**Document excerpt**
Elektrum Lietuva, a private energy supplier, declined to participate in the VŽ survey. However, the company’s website has published the following comments by Sales Manager Martynas Giga.

Once the interconnections with Sweden and Poland are launched, the scale of imports will most probably further increase, giving a tangible benefit to energy consumers. In terms of the positive effects of the interconnection, it is important to not only focus on changes in price. We would then risk missing the most important aspect of this development, namely, energy security.

Firstly, the new connections will help to diversify the sources of energy from which electricity is supplied to Lithuania. If for some reason power stops flowing in one cable, it will reach consumers in some other way. This means that the risk from unforeseeable events, which could cause a sharp rise in prices or other problems, will decrease.

**Listed entries**

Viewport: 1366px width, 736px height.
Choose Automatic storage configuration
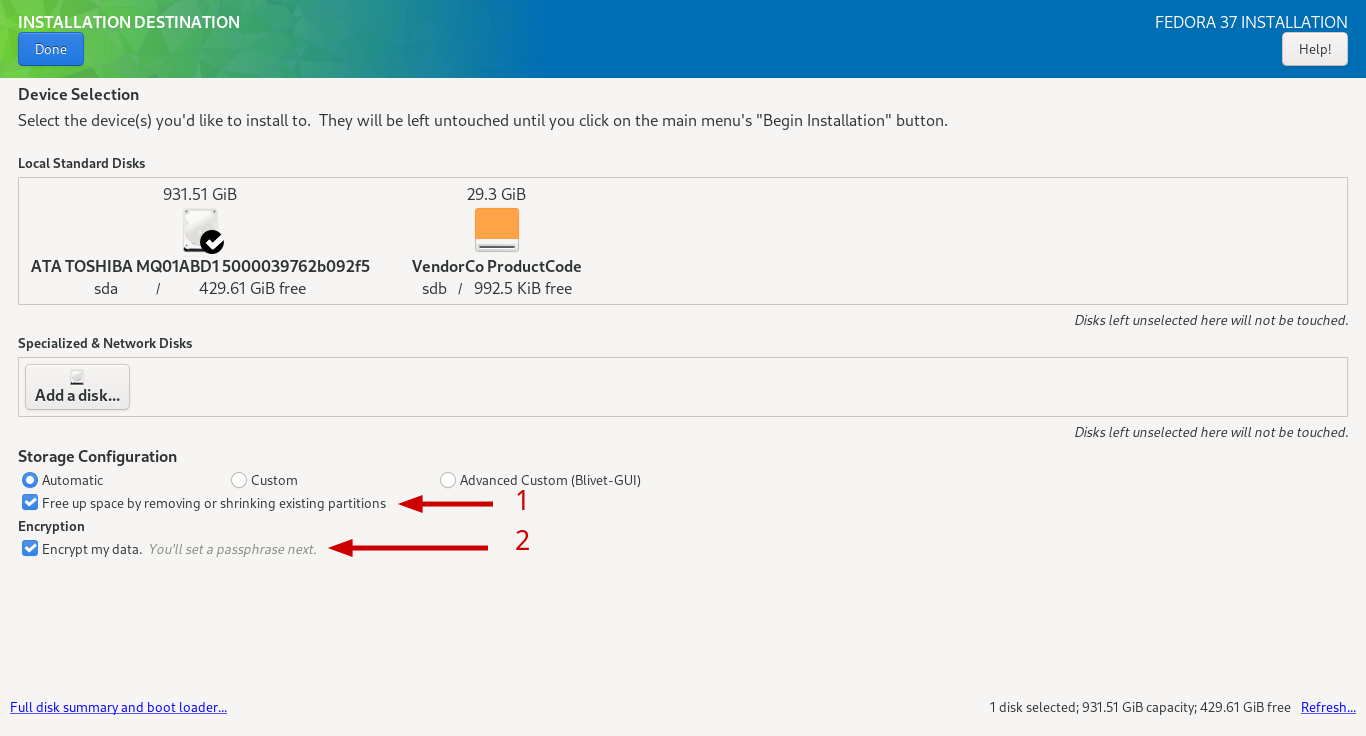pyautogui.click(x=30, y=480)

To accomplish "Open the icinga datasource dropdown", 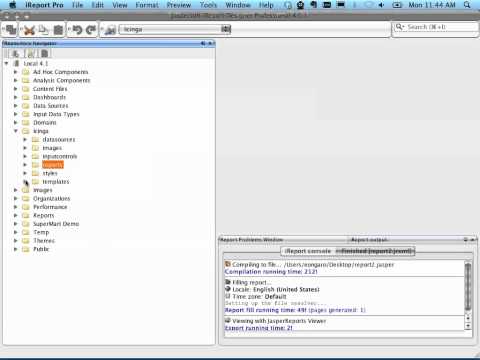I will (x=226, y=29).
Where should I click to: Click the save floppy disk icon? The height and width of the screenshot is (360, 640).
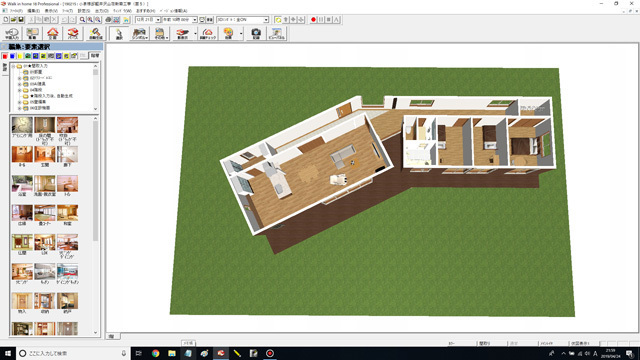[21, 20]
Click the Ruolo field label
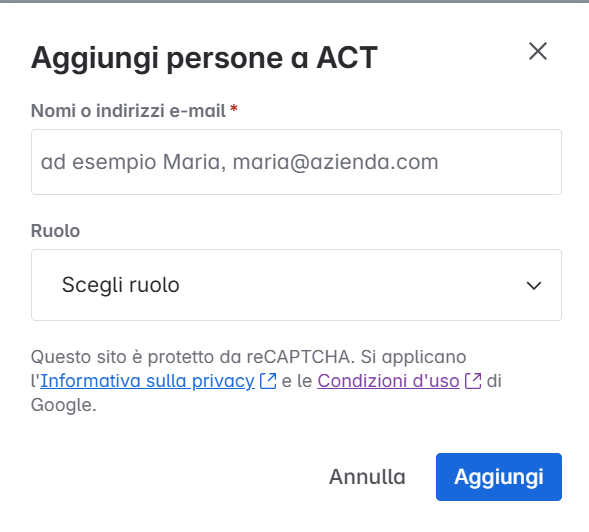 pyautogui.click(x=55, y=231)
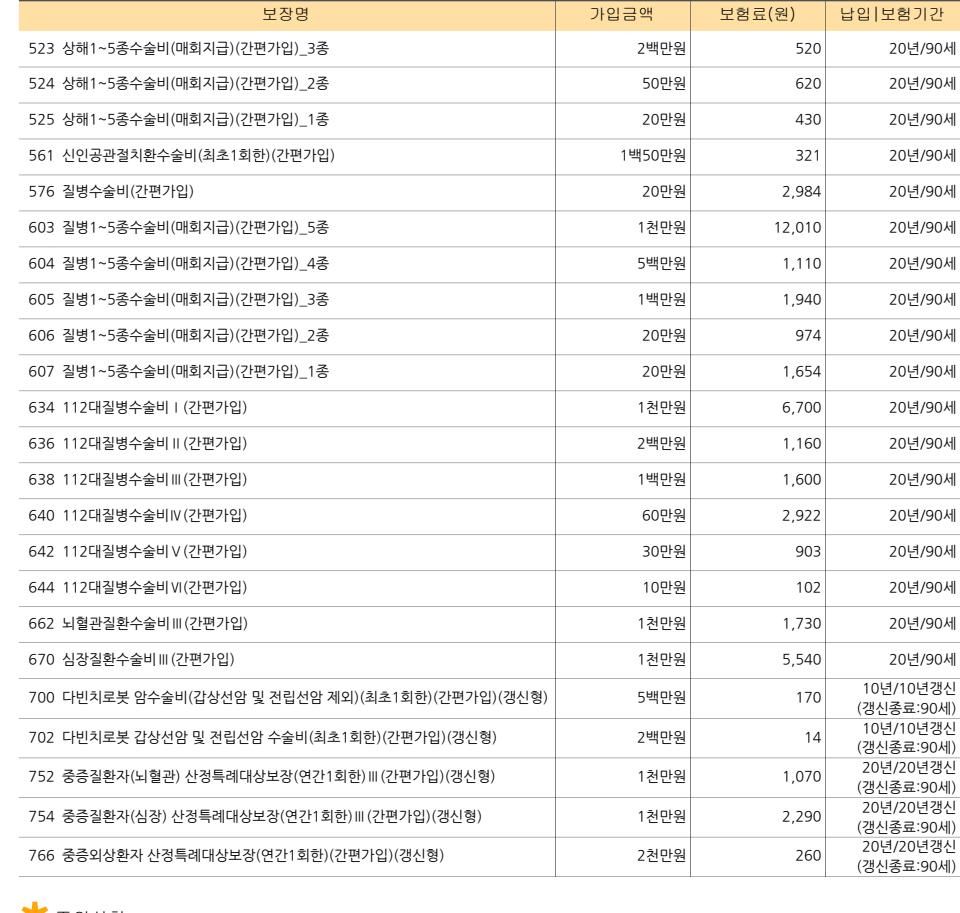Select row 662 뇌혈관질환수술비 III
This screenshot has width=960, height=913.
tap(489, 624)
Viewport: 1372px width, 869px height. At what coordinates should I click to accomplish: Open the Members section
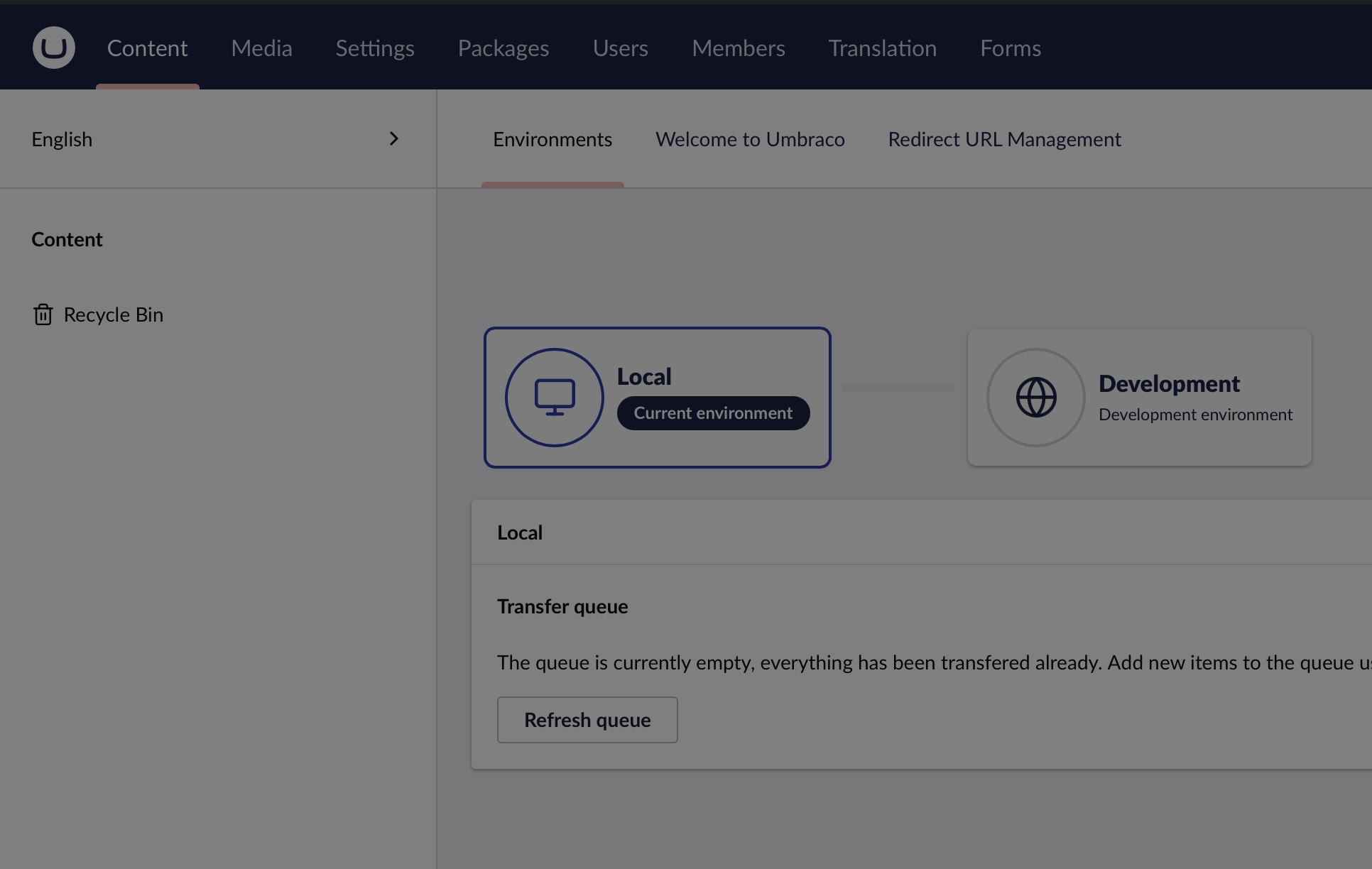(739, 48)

--

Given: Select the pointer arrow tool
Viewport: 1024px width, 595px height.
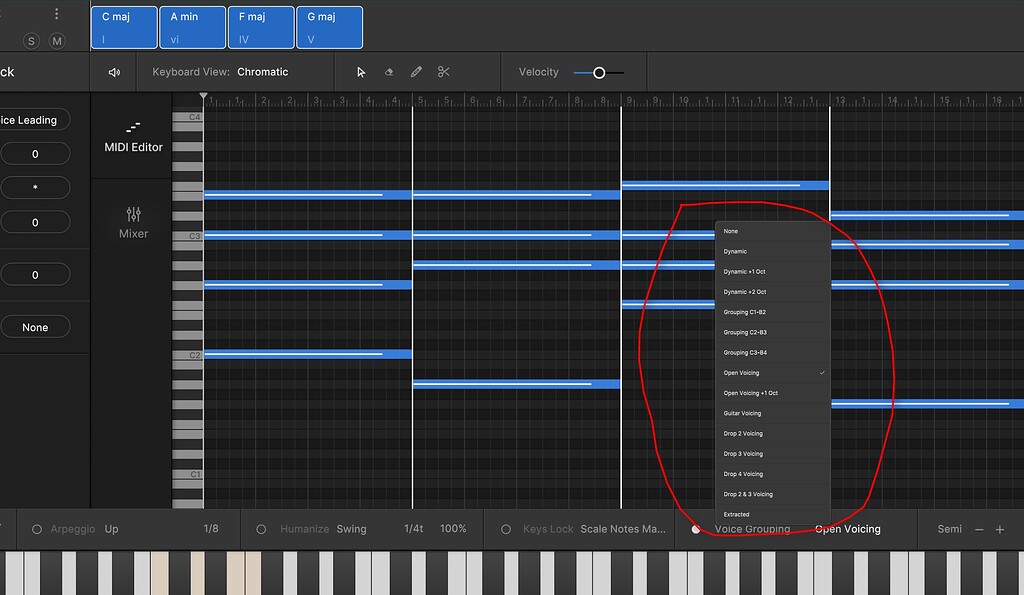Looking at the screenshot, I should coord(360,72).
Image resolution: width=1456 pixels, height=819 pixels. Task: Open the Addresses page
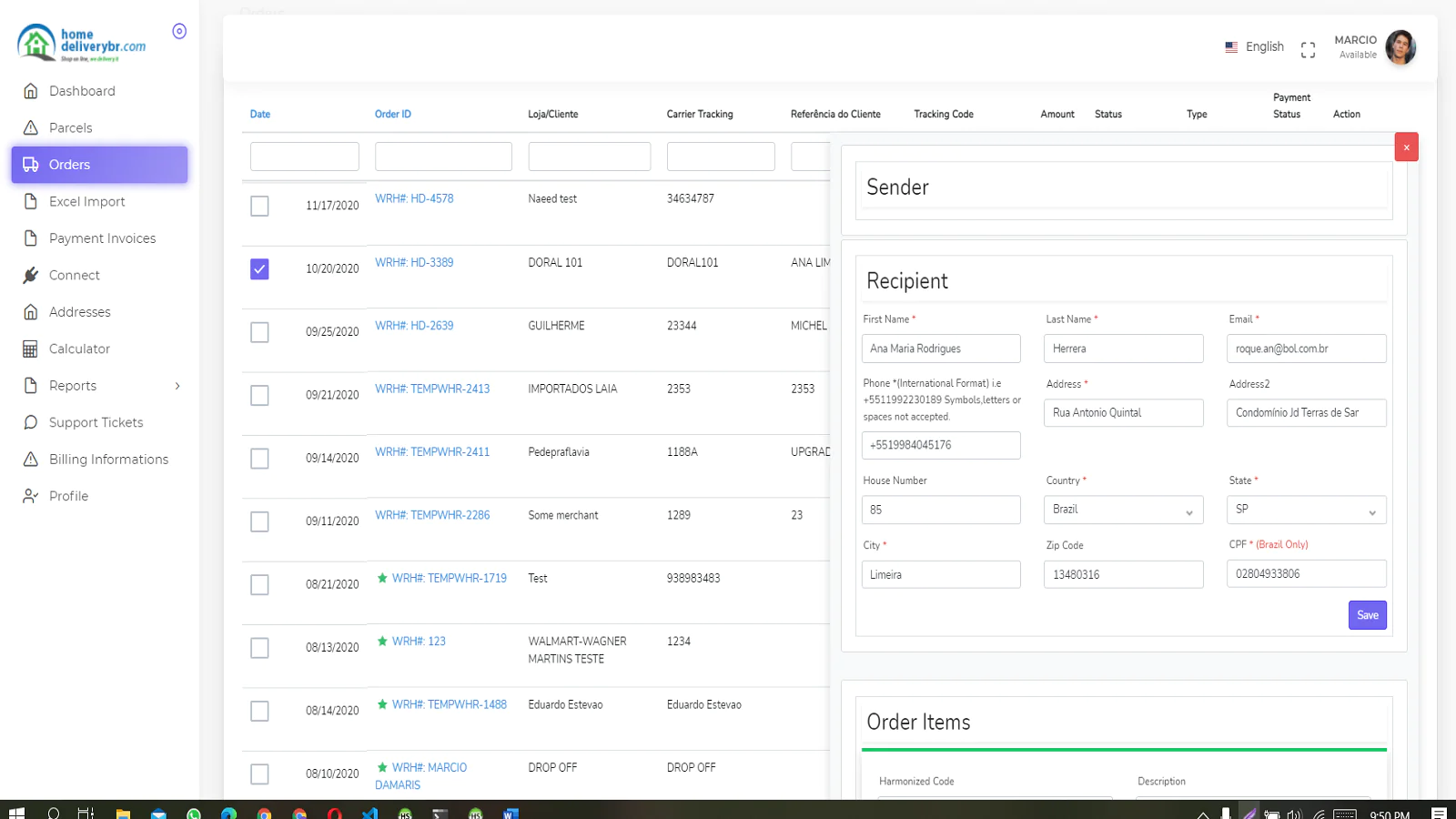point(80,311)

**Directive**
Answer these questions from the energy supply excerpt.
1. Which company declined to take part in the VŽ survey?
2. Which two countries will the new interconnections link to?
3. What does the sales manager call the most important aspect of this development?

**Solution for this problem**
1. Elektrum Lietuva
2. Sweden and Poland
3. Energy security